Would Growth Hormone Treatment Lead to Cancer?

The study raises concern for possible new cancer development in patients treated with human growth hormone, while already having a history of treated malignancy. There was also a trend for Hodgkin lymphoma, bone and bladder cancer in individuals without prior history of carcinoma. About 25,000 patient data were analyzed, including initial hGH users from 1984. Further research is needed to confirm or identify the mechanism of causality.


Also see:

Other growth hormone related posts

Pituitary related posts

Cancer related posts


Cohort Study

May 2016


Growth hormone (GH) is prescribed for an increasing range of indications, but there has been concern that it might raise cancer risk. Published data are limited.

Objective, Design

To examine cancer risks in relation to GH treatment. Cohort study. Population-based.

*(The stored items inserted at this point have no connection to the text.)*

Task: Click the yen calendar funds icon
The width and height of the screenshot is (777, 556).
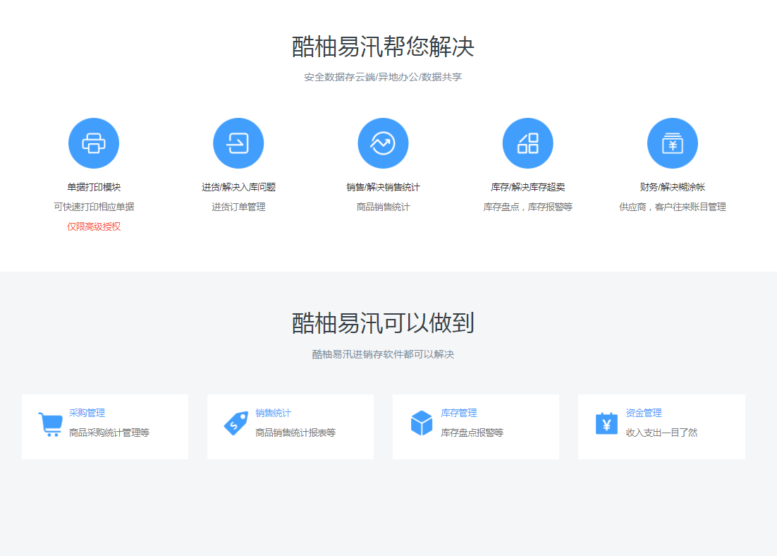Action: (x=606, y=423)
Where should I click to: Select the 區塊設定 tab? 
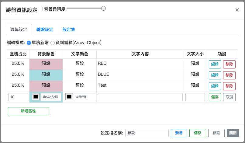click(x=19, y=30)
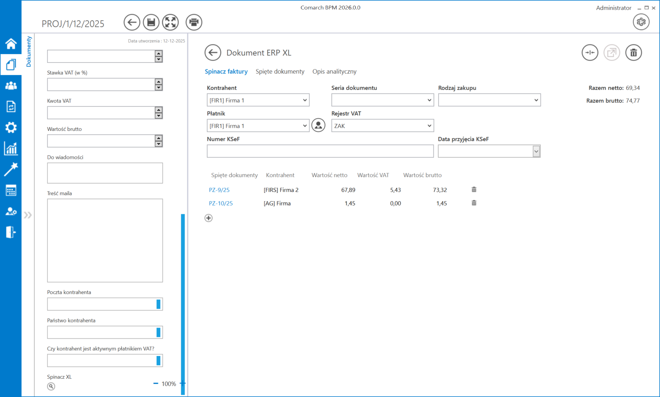The width and height of the screenshot is (660, 397).
Task: Add linked document with plus icon
Action: (209, 218)
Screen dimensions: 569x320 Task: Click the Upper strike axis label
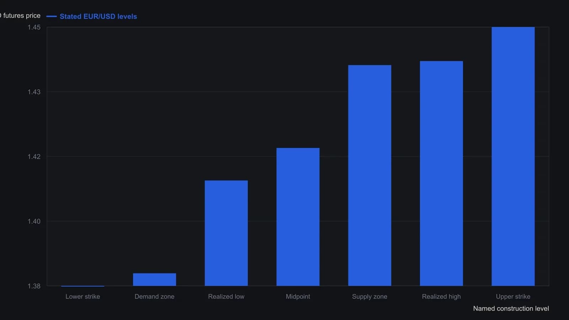coord(513,297)
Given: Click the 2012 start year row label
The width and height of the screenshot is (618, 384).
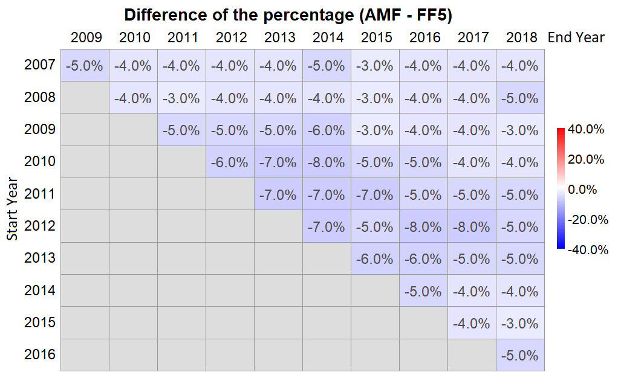Looking at the screenshot, I should tap(40, 226).
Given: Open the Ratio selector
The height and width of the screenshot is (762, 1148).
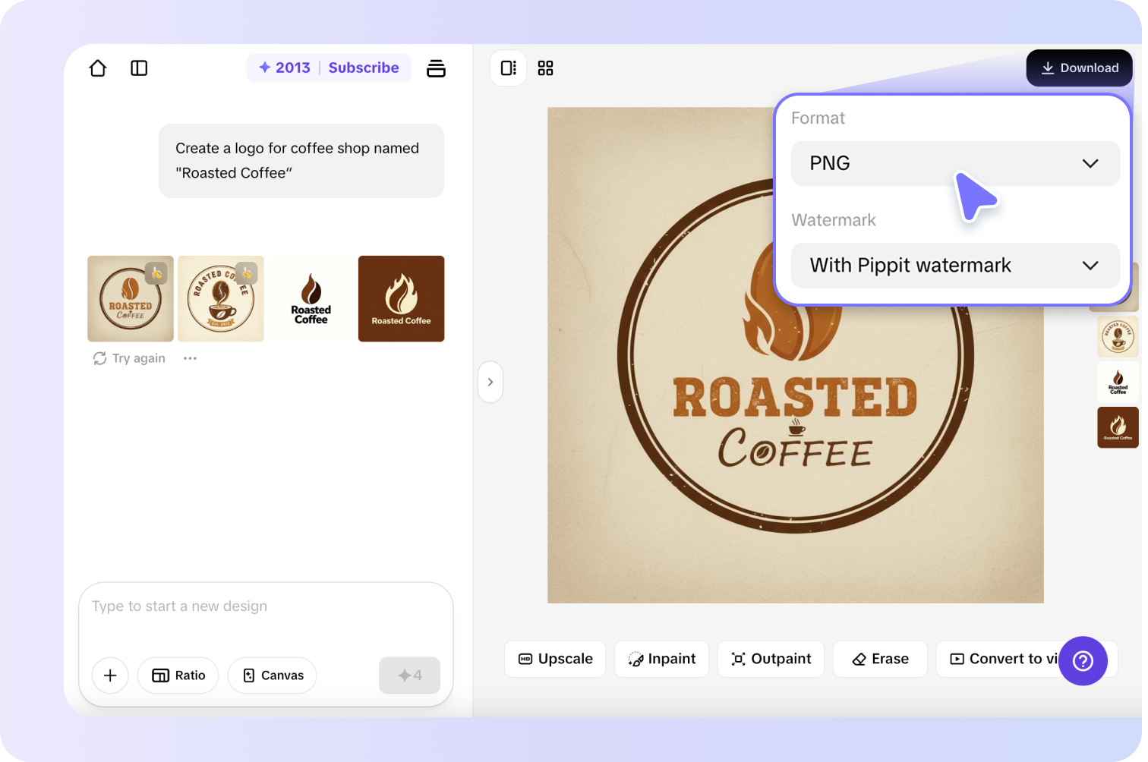Looking at the screenshot, I should 178,675.
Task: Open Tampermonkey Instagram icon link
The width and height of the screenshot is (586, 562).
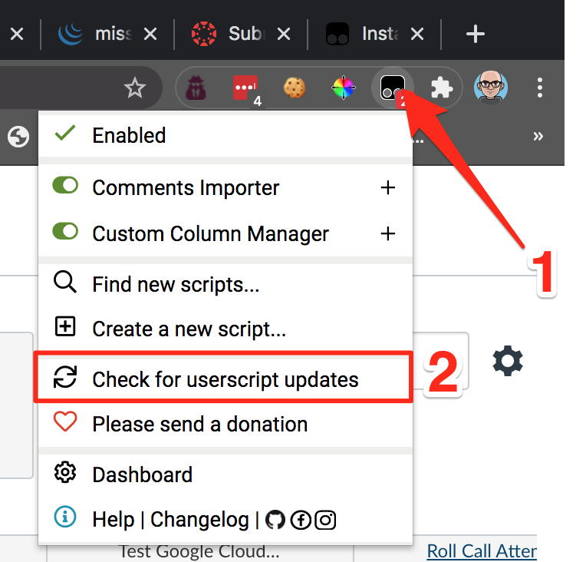Action: (326, 520)
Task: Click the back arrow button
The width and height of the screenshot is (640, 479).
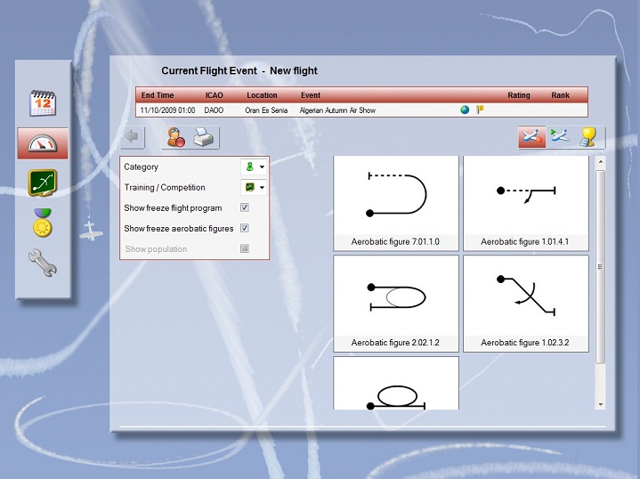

Cohort of 23,984 patients treated with recombinant human GH (r-hGH) in eight European countries since this treatment was first used in 1984. Cancer expectations from country-specific national population statistics.

Main Outcome

Cancer incidence and cancer mortality.


Incidence and mortality risks in the cohort were raised for several cancer sites, largely consequent on second primary malignancies in patients given r-hGH after cancer treatment. There was no clear raised risk in patients with growth failure without other major disease.

Only for bone and bladder cancers was incidence significantly raised in GH-treated patients without previous cancer.

Cancer risk was unrelated to duration or cumulative dose of r-hGH treatment, but for patients treated after previous cancer, cancer mortality risk increased significantly with increasing daily r-hGH dose (P trend < 0.001).

Hodgkin lymphoma incidence increased significantly with longer follow-up (P trend = 0.001 for patients overall and 0.002 for patients without previous cancer).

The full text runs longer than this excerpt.